追悼 布施孝之キリンビール社長(3)アサヒビールの背中を追い全国行脚、そして布施改革
小岩井乳業には、並々ならぬ思い入れがあった。だから、宮仕えの終着駅として骨を埋めるつもりでいた。しかし布施さんには次のミッションが下された。キリンビール社長のポジションだ。 2014年3月にキリンビールマーケティング社長として呼び戻されると、翌2015年1月、キリンビールの社長に就任した。
その頃のキリンビールの状況は?
キリンビールは、1970年代から80年代にかけ14年間連続で60%超のシェアを維持するなど、長くビール業界のリーディングカンパニーの座に君臨してきた。だが、1987年にアサヒビールがメガヒットロングセラーとなる「スーパードライ」を投入すると、状況は一変した。ぐんぐんとシェアを伸ばしていき、2001年にアサヒビールが奪首。以後、業界2位がキリンビールの定席となった。キリンビールは、2009年にアサヒビールを抜きトップシェアを一時獲得したものの、それも刹那のこと。翌年に再度抜き返されると何をやってもうまくいかなくなった。アサヒビールの背中は遠のくばかりだった。
布施さんは、2014年7月11日付の「日本経済新聞」紙の記事を常に鞄の中に潜ませていた。「キリン後退苦い夏 アサヒの背中が遠のく」と題された記事だ。それは、布施さんにとっての薪(まき)であり、肝(きも)であった。

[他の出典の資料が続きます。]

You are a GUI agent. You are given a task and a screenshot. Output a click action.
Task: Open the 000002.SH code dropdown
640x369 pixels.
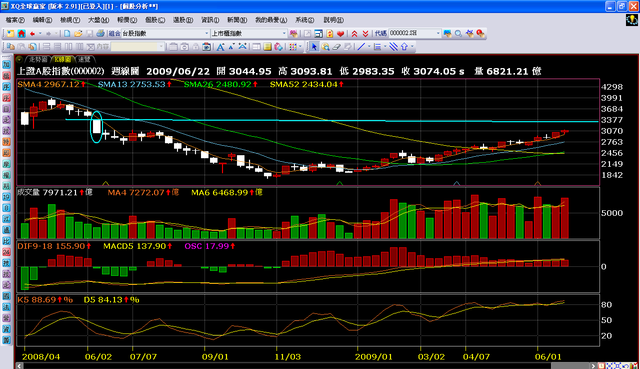(x=438, y=33)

キリンビールの業績は、2014年減収増益、2015年増収減益、2016年減収増益、2017年減収総益となかなか安定しない。そうなると社内には、批評家や評論家ばかりがはびこるようになり、他責文化が企業風土として定着してしまう。そんな状況にピリオドを打つべく、2018年からスタートしたのが布施改革だ。